Which? calls for action on nanotechnologiesWe want to see a government taskforce set up
29 February 2008
Which? has called on the government to deal with the big implications of nanotechnologies without further delay.
Nanotechnologies use materials on an incredibly small scale and products ranging from washing machines to food supplements already claim to use nanomaterials.
With nanotechnology it’s possible to deliberately manipulate materials so that they act differently.
For example, titanium dioxide used in sun screens can become clear rather than white, while gold particles can change to red.
This opens up the possibility of changing many types of products – but Which? is concerned that developments are racing ahead.
Some experts have raised concerns that certain nanoparticles may be harmful and this week Which? hosted a specially convened summit on nanotechnologies featuring a keynote address from Science Minister Ian Pearson.
He outlined the government’s vision for nanotechnologies as a measured approach considering all the opportunities and issues that nanotechnologies represent.
However, we believe a government task force should be set up to take immediate steps to establish how nanotechnologies are being used in the UK.

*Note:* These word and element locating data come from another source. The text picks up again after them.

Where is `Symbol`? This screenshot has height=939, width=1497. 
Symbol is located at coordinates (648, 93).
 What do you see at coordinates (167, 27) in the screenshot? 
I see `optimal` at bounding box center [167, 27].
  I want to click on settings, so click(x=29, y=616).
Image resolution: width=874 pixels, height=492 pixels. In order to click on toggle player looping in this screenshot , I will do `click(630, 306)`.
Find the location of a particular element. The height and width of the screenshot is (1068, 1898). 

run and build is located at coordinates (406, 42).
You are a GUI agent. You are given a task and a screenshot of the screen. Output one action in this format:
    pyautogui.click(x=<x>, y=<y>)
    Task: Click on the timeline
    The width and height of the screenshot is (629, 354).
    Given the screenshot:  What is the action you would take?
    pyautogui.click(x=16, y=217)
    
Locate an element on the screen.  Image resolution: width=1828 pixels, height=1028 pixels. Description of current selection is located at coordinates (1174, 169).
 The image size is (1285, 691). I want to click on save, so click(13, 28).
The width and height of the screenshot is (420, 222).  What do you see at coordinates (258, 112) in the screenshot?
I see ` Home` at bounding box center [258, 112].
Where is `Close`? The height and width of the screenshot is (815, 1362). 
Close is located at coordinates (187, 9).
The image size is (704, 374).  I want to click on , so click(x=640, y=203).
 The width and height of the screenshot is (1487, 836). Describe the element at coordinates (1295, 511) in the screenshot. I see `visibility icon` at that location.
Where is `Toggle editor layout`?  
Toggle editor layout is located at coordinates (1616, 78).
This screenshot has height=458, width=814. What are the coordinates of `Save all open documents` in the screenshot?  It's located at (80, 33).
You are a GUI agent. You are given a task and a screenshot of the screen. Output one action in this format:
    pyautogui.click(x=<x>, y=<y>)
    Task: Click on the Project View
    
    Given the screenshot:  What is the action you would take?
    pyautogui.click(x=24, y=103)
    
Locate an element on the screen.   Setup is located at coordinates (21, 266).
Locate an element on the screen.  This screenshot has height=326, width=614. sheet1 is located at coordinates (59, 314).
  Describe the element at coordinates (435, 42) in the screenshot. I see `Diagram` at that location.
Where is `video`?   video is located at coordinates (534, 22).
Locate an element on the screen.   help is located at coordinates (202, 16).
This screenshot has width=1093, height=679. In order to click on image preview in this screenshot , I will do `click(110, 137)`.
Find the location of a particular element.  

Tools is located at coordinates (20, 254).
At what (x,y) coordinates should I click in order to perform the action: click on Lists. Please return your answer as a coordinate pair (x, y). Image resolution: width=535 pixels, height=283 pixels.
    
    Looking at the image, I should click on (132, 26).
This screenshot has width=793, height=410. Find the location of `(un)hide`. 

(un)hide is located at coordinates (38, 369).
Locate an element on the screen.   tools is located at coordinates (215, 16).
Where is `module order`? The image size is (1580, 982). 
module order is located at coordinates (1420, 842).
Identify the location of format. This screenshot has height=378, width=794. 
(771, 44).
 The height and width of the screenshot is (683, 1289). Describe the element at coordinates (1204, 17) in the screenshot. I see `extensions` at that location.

We want the taskforce to urgently address gaps in current regulations to deal with the unique properties of some nanomaterials.
We've also drawn up a ten point action plan for government so consumers can take advantage of nanotechnologies without being put at unnecessary risk
Which? Chief Policy Advisor Sue Davies said: ‘Nanotechnologies offer many potential benefits; anything from self-cleaning windows to more effective cancer drugs.
‘But the research and regulation isn’t keeping up with the pace of development. It’s the government’s responsibility to ensure consumers are adequately protected - something that’s currently not happening.
‘The government must show a sense of urgency around the need for action. Our ten point action plan sets out the priority areas they must focus on, including ensuring that consumers are adequately informed, protected and engaged in discussions about the future of nanotechnologies.’